__YOUR ASSIGNMENT__:
Going from the line that contains "This screenshot has width=568, height=1200." through the last line of the records, set down each line again exactly, both included, with pictures left out.

__Stored records__:

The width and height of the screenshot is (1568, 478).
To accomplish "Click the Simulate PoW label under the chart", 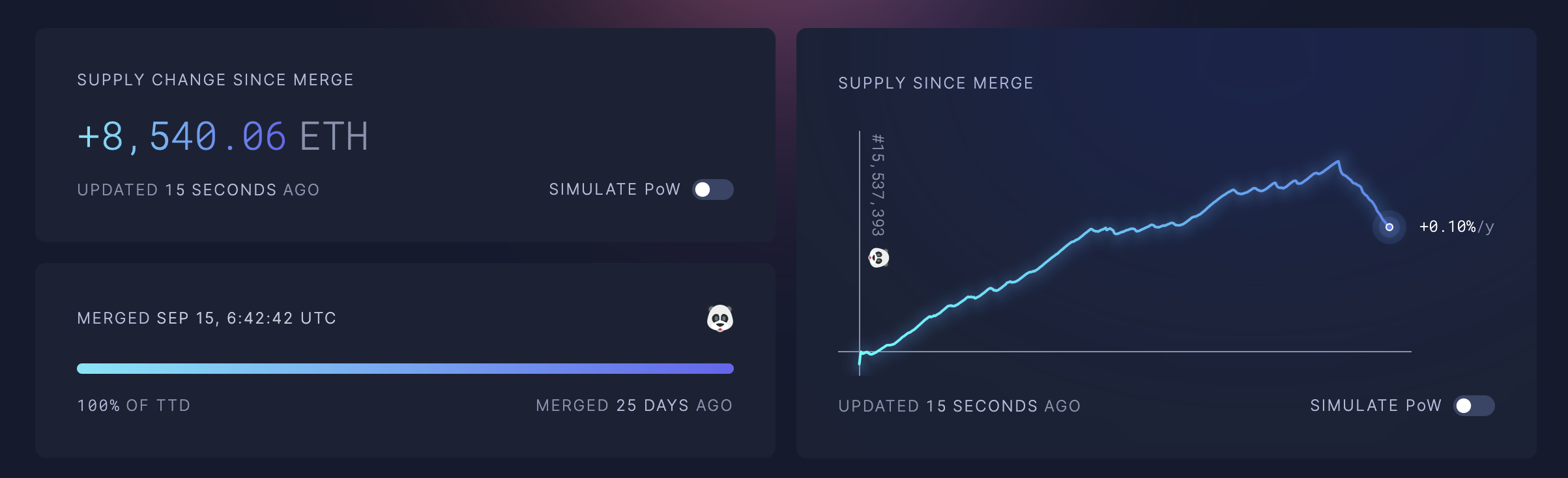I will tap(1376, 406).
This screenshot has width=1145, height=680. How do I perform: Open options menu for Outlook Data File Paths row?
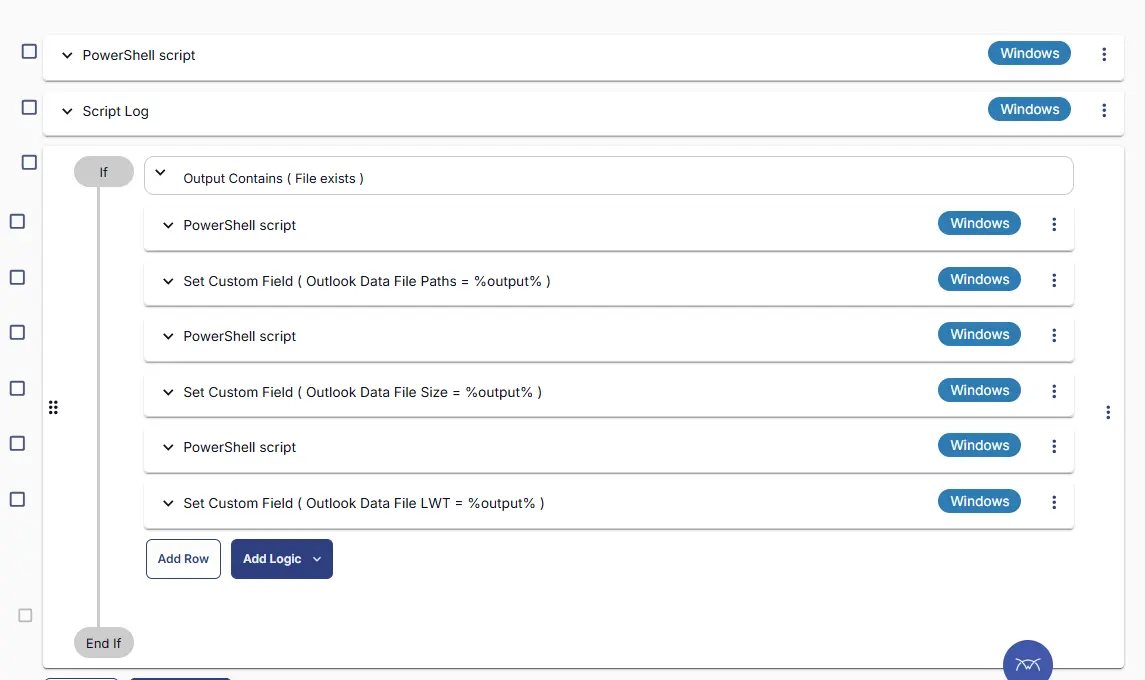(x=1054, y=280)
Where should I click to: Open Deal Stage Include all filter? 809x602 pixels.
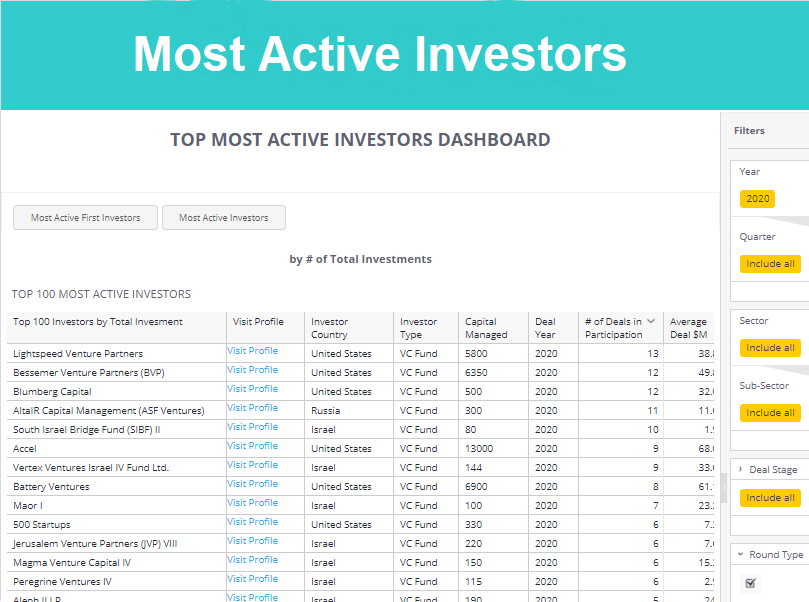[x=769, y=498]

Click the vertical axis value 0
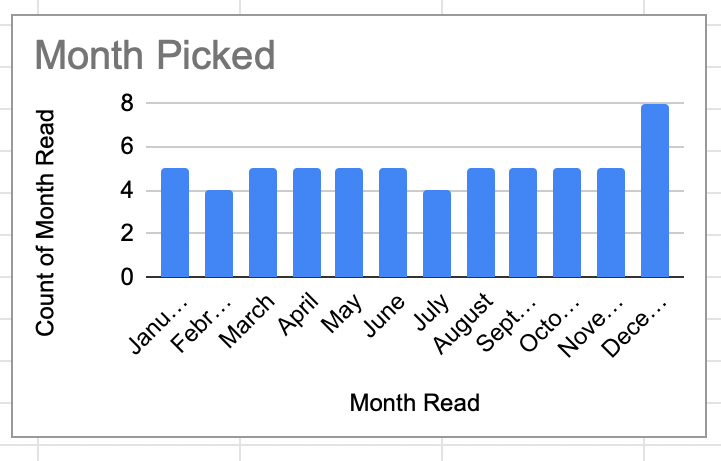pos(126,277)
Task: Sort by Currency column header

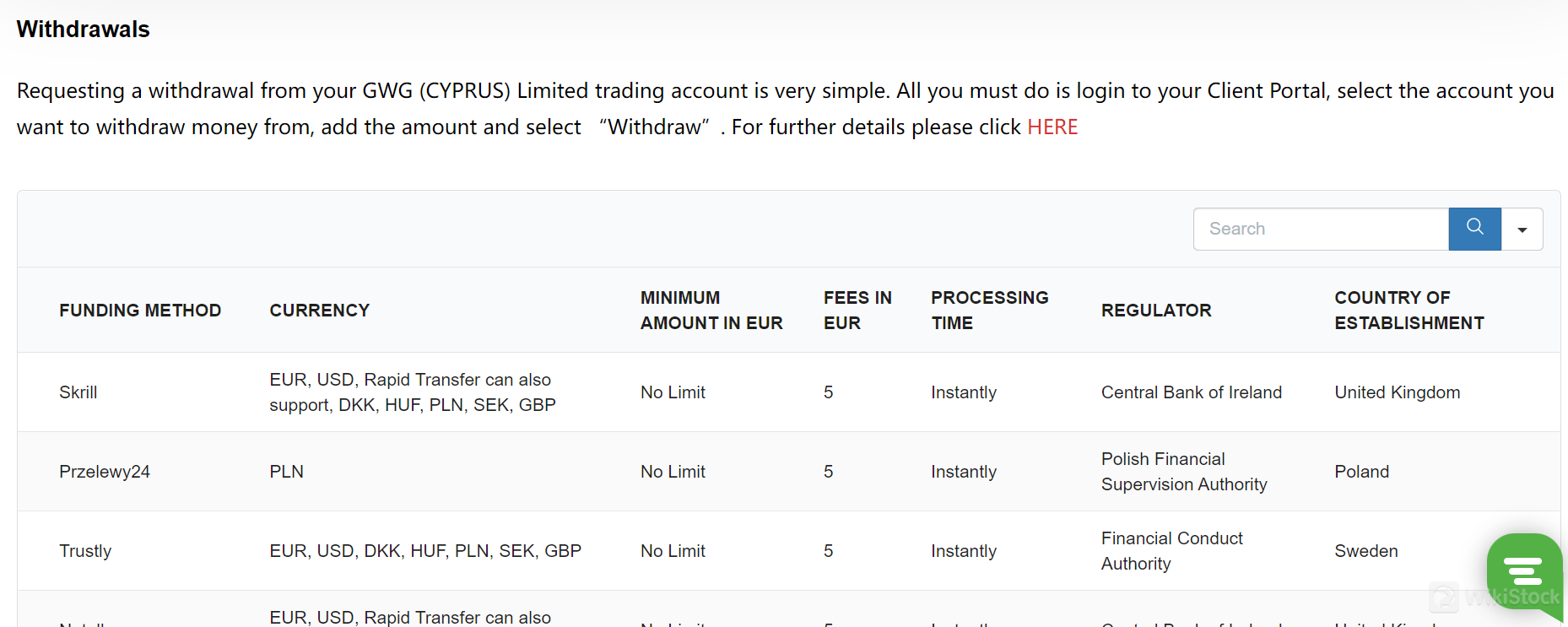Action: (x=319, y=311)
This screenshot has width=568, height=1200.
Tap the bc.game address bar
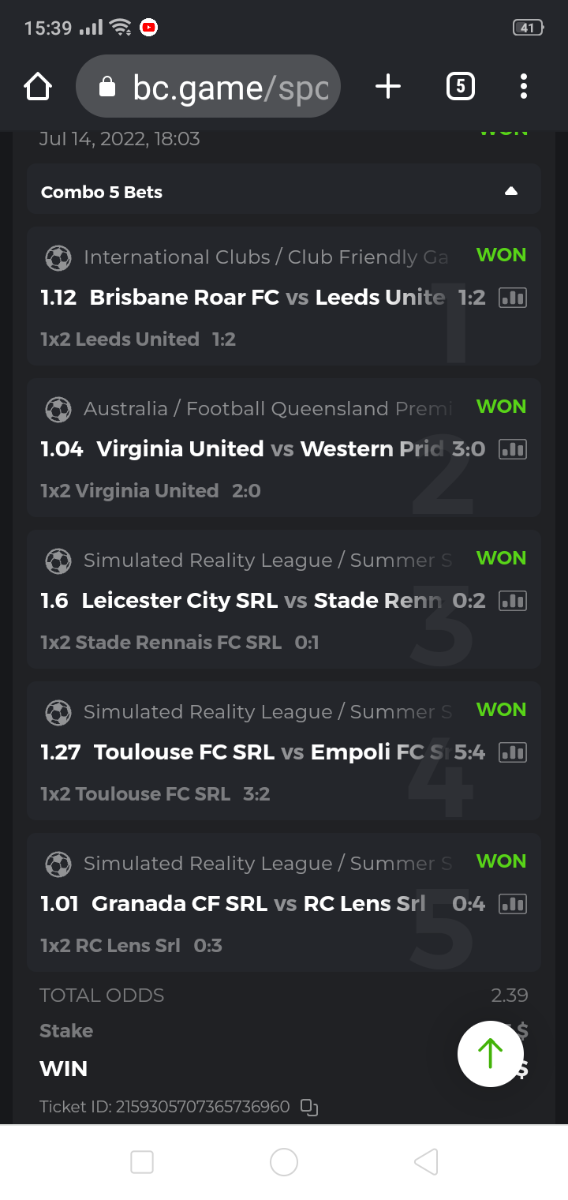pyautogui.click(x=208, y=87)
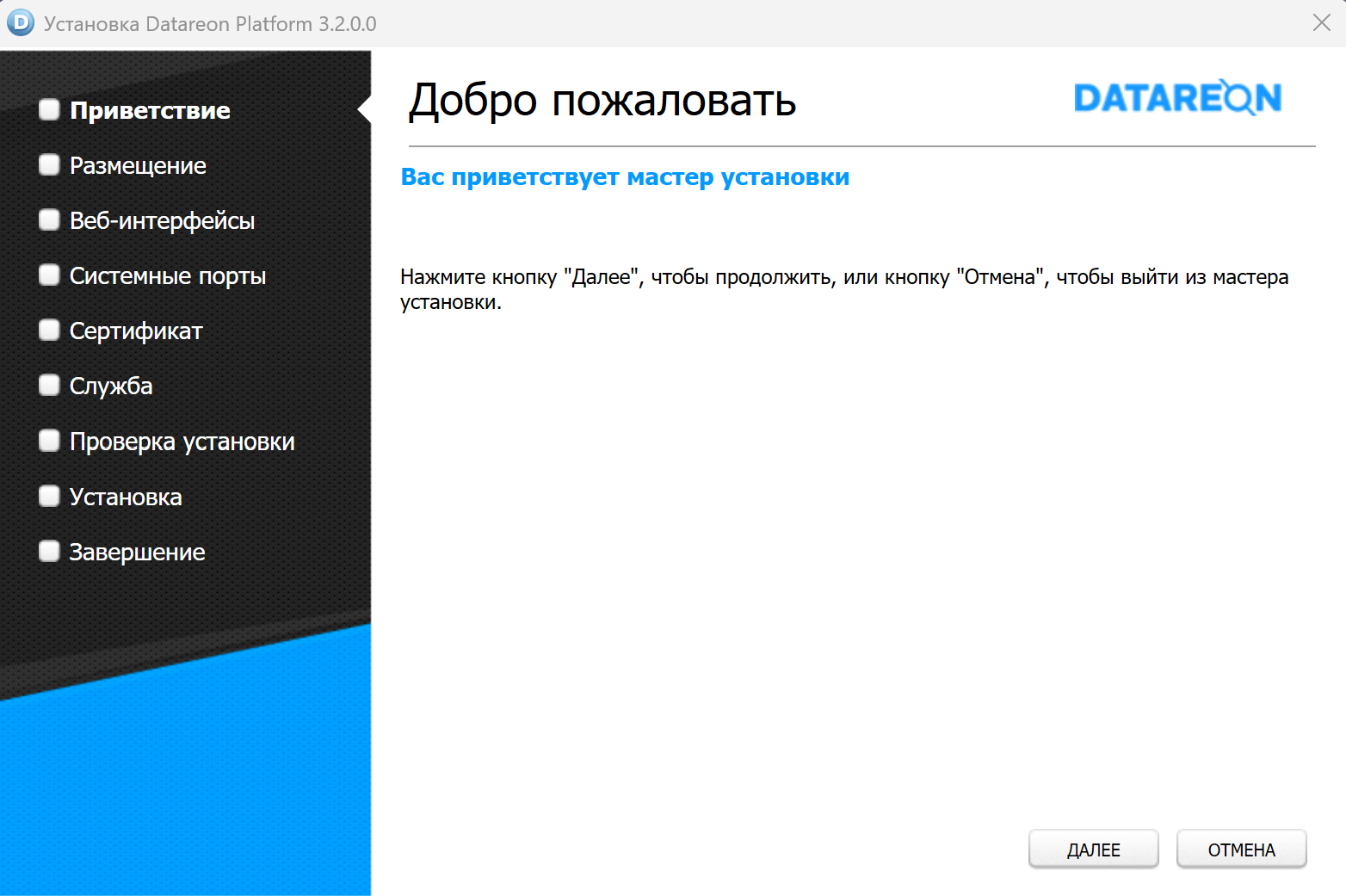Click checkbox beside Проверка установки
The height and width of the screenshot is (896, 1346).
[49, 442]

__EXPECTED ANSWER__:
This screenshot has width=568, height=1200.
Tap the bc.game address bar
pyautogui.click(x=208, y=87)
Click checkbox beside Проверка установки
The height and width of the screenshot is (896, 1346).
[49, 442]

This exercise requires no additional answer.